The computer I use for my digital photography workflow is not exactly underpowered – it’s a 2008 Apple MacBook with a 2.2GHz Intel Core2Duo CPU, 4GB RAM and a 320GB hard disk – so I couldn’t understand why Adobe Bridge (CS3) was taking so long to do anything. Sure, I do have around 15,000 digital photos and over 9000 of them are in a single folder but I was seeing more than my fair share of spinning beachballs (the Mac equivalent of the Windows egg timer – which itself has been replaced with a halo from Windows Vista onwards).
I googled around a bit and didn’t find much at first but then I stumbled across an Adobe User to User Forums post from Ramón G Castañeda where he says that:
“The Bridge that come with CS3 now makes extensive use of the GPU on your graphics display card, That’s new.
If your graphics card is underpowered, enabling Use Software Rendering will actually help performance.”
Of course – my MacBook has an integrated graphics chipset and, whilst that’s fine for the photo editing that I do, drawing all those thumbnails in Bridge was going to bog it down a bit.

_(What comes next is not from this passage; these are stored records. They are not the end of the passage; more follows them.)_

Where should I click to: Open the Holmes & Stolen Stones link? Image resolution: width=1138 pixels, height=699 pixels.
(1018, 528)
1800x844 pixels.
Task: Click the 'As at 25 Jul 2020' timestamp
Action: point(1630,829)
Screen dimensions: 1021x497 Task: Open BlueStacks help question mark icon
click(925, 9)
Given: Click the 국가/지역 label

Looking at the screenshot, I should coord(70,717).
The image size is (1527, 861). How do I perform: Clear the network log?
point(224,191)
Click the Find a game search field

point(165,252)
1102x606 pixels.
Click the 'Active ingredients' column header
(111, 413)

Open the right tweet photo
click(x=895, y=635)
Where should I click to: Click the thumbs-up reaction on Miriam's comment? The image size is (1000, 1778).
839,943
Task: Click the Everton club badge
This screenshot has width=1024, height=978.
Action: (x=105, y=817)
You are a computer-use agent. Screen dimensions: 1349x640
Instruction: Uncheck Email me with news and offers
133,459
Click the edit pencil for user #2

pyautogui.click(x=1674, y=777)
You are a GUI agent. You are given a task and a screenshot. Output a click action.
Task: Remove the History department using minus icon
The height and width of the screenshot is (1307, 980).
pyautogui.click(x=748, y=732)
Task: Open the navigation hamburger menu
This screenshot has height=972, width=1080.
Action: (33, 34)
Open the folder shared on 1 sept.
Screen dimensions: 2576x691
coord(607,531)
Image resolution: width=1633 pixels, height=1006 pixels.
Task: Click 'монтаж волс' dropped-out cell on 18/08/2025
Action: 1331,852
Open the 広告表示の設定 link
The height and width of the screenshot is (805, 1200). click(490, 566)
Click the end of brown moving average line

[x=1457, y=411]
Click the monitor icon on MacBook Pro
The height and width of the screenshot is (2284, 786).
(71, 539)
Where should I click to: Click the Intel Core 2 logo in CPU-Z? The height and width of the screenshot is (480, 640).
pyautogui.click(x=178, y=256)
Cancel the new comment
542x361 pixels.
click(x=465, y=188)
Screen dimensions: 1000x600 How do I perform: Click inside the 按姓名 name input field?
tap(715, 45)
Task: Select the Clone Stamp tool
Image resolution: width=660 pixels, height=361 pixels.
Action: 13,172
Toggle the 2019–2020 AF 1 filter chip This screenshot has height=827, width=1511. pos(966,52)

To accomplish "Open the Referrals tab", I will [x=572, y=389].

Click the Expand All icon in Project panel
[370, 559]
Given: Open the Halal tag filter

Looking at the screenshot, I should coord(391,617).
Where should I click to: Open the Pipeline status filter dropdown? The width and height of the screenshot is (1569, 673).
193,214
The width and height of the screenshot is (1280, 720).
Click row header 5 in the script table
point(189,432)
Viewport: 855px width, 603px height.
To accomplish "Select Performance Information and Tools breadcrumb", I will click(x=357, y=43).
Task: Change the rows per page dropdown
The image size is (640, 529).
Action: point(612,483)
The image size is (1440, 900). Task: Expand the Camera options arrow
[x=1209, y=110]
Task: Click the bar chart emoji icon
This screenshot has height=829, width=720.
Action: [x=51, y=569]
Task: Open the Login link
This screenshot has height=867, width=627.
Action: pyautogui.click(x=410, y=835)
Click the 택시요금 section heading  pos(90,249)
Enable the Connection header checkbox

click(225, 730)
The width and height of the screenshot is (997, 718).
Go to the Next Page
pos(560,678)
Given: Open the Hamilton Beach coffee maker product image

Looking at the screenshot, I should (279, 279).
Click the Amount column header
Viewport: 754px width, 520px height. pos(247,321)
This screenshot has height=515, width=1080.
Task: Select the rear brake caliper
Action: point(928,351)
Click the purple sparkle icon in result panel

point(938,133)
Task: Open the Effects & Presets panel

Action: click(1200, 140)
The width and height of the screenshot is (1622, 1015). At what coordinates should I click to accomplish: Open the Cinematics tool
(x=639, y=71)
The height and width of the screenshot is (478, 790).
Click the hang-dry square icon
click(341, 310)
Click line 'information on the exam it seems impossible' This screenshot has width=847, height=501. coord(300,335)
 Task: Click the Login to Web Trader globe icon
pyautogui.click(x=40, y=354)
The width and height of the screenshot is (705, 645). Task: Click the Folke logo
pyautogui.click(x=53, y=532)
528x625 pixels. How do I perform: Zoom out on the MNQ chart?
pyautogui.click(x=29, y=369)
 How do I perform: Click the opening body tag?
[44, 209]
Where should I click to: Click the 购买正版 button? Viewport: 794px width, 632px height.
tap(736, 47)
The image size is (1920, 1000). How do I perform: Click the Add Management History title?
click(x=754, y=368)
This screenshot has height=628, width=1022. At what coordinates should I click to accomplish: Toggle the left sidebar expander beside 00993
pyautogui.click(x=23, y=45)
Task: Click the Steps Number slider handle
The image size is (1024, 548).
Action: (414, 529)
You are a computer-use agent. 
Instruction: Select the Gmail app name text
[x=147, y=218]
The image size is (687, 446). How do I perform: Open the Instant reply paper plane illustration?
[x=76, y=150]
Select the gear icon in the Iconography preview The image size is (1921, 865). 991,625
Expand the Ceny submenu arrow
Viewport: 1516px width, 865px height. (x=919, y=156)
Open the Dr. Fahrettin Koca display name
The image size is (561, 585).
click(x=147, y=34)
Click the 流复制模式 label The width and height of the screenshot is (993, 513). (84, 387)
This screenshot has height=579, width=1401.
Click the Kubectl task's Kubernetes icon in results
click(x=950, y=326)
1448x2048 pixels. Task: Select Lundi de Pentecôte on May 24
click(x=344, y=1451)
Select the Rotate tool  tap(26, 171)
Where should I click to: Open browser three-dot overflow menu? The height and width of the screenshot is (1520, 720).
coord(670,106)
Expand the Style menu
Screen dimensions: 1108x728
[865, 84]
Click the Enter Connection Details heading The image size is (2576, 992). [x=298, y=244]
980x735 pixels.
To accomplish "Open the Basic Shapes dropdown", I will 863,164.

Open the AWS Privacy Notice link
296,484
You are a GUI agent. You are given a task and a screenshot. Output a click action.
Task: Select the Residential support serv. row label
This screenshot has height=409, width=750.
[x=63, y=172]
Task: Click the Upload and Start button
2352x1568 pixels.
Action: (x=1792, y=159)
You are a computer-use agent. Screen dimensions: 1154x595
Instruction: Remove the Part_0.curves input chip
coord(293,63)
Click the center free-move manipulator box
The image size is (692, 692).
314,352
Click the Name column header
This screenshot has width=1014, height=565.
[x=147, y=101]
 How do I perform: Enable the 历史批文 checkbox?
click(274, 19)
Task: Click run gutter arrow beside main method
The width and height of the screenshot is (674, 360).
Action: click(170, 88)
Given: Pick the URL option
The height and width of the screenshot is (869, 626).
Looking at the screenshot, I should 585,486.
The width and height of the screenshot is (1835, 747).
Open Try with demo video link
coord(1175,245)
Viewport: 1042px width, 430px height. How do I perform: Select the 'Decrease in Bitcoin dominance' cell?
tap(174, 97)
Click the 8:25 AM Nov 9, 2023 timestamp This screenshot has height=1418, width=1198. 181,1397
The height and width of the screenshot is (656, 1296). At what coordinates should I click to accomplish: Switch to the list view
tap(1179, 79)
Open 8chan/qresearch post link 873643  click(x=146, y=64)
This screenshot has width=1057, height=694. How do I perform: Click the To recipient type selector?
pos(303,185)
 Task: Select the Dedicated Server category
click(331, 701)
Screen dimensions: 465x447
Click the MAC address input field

So I turned on software rendering, restarted Bridge and the difference was very noticeable. Sure, CPU utilisation took a hit – but previously the two CPU cores were idle as they waited for the underpowered GPU to catch up.
From reading around, other configuration items that can make a difference include:
- Make sure there is plenty of free disk space available – and that it’s not fragmented.
- Organise images into subfolders.
- Increase the size of the camera raw cache (1GB of disk space will hold about 200 raw images – I bumped mine up to 10GB but I’m not sure if that’s made any difference yet).
- Make sure your PC/Mac has plenty of memory (2GB minimum) and a fast disk (RAID 0 is good if you have a decent workstation but is not an option for laptop users like me).
Using the list menus and creating a work space where only individual screen previews or sets of 2/4/8 previews needed also helps.